Respecto al festival afirman que «todos venimos del movimiento popular y al ser un festival de solidaridad nos sentimos cómodos». Opinan que artísticamente Hatortxu ha dado pasos cualitativos importantes «para mejorar, más allá de las carencias que podíamos detectar».

«Sobre el escenario habrá más mujeres que nunca», destacan orgullosos, «y esto es algo a tener en cuenta en festivales que nacen del pueblo.

El año pasado editaron “Lerroetatik ihes”, en formato cedé y vinilo, su segunda referencia.

Un resto

Un resto que no es un resto, sino lo que queda en la mente por inhabitual tres un recorrido por el cartel.

De hecho, navegar por el plan de Hatortxu Rock es reparar que un festival es de los “grandes” y de los “pequeños”, complementarios y necesarios.

Dakidarria es una veterana banda de pontevedra de ska punk y reggae, presenta “De Cuncas e de Mar”. Reencontrarse con el sonido de Lurra, la banda de Iñigo Muguruza, supone romper esquemas comunes y plantearse el buen gusto por el rock, por la canción.

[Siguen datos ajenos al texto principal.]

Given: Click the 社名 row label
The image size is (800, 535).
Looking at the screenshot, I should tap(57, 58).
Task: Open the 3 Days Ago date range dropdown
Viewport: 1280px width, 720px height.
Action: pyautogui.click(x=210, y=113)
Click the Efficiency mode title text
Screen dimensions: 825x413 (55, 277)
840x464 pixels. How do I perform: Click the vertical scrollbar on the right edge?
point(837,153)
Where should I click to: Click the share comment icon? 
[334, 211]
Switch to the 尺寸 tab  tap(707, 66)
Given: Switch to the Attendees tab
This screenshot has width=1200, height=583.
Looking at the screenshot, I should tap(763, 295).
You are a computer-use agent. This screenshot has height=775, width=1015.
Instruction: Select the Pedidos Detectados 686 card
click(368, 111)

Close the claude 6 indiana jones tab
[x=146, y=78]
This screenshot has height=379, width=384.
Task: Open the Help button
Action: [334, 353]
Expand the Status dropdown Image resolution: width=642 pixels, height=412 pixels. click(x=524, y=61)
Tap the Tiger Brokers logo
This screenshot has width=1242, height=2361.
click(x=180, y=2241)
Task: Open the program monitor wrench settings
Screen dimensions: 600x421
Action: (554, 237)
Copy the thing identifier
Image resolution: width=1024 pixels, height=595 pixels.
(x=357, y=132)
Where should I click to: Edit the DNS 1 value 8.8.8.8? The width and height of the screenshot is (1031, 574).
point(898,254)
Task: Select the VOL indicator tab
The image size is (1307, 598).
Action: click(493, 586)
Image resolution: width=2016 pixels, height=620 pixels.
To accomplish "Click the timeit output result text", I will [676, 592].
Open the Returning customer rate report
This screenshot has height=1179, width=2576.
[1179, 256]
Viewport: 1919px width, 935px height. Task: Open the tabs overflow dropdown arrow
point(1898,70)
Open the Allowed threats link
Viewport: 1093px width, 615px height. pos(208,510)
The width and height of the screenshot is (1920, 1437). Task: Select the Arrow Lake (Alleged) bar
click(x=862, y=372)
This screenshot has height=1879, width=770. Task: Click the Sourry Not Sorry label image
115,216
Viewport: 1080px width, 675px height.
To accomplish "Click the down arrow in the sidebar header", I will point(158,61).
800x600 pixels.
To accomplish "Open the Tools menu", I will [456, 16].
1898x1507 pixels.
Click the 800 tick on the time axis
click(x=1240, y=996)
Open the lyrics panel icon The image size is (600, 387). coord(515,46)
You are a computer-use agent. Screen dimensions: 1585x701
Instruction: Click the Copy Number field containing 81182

Se cuenta con la rapera argentina Sara Hebe, sin inconveniente en añadir cumbia, reggae dancehall, funk a su repertorio, ya de tres discos; con los valencianos Auxili y su apuesta reggae; el country-folk de Jo & Swiss Knife; más Dremen: colectivo madrileño formado por dos productores, seis MCs y dos DJs. Se suman Skontra, sexteto desde Asturies con su punk-folk; Strombers, de Barcelona, con su reggae, cumbias, rumbas country...; Bultz (Elorrio-Abadiño), presentando su primer disco, punk-rock con gente de Iheskide y Kruders.